С этих пор химия окончательно заняла первое место в его мыслях и сердце. Он нырнул в науку, погрузился в нее, отдавая ей все время и силы. У подножия кафедры Дюма Пастер, по его собственным словам, заразился энтузиазмом настоящего ученого.

Лицей Сен-Луи он окончил блестяще и был принят в конце 1843 года в Эколь Нормаль четвертым по конкурсному списку.

Теперь он получил возможность учиться у второго знаменитого химика: в Эколь Нормаль преподавал профессор Балар, прославивший себя открытием элемента брома. Но деятельный по натуре Пастер не мог ограничиться только слушанием лекций, он жаждал вплотную приблизиться к науке, у него чесались руки в ожидании работы, и он не мог спокойно видеть, как лаборанты взвешивают, пересыпают, смешивают и проделывают множество других манипуляций со всякими порошками, кристаллами и зловонными веществами. Он уже тогда мечтал все делать сам, наглядность опытов пленила его и, недолго думая, он напросился в помощники к препаратору Дюма — Барруелю. Здесь он проводил воскресные дни и праздники. Кроме того, он слушал лекции по минералогии у чудаковатого профессора Делафосса, рассеянного и равнодушного ко всему, кроме своих кристаллов, лекции по физике и математике и по многим другим предметам. А в остальное время, когда он не был занят уроками в пансионе Барбэ, занимался в библиотеке Эколь Нормаль, поглощая огромное количество научных статей и книг.
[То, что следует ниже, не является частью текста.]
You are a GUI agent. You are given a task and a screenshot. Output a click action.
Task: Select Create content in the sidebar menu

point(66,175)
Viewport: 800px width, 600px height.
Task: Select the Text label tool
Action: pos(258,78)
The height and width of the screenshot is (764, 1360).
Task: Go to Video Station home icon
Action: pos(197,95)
В сущности, «остального времени» у него не оставалось, и он жаловался Шапюи, с которым умудрялся иногда видеться, что у него совершенно не хватает времени на практические занятия в лаборатории. Во всяком случае, чтобы поработать над фосфором — так называл он требующий многих часов опыт по получению чистого фосфора, — ему приходится вставать в три часа ночи, а в четыре быть уже у лабораторного стола.

Шапюи резонно заметил:

— Но ведь это совсем не обязательно! При прохождении курса химии достаточно ознакомиться теоретически с методикой получения фосфора.

— Ах, почему ты не химик! — ответил на это Пастер. — Тогда бы ты не задавал таких вопросов и мы бы вместе с тобой дни и ночи проводили в лаборатории…

Он, конечно, добился своего и был страшно горд, когда провел весь процесс лабораторного получения фосфора и добыл, наконец, из пережженных и раздробленных им же самим костей шестьдесят граммов этого элемента. Какие только запахи не вдыхал он в эти часы, какие только манипуляции не проделывал! Он гордо написал на этикетке банки слово «Фосфор», и рука его дрожала от утомления, а буквы разъезжались вкривь и вкось. Но он заслужил похвалу Барруеля, и это была первая похвала серьезного ученого, которую он успел заработать в первые же месяцы своих занятий.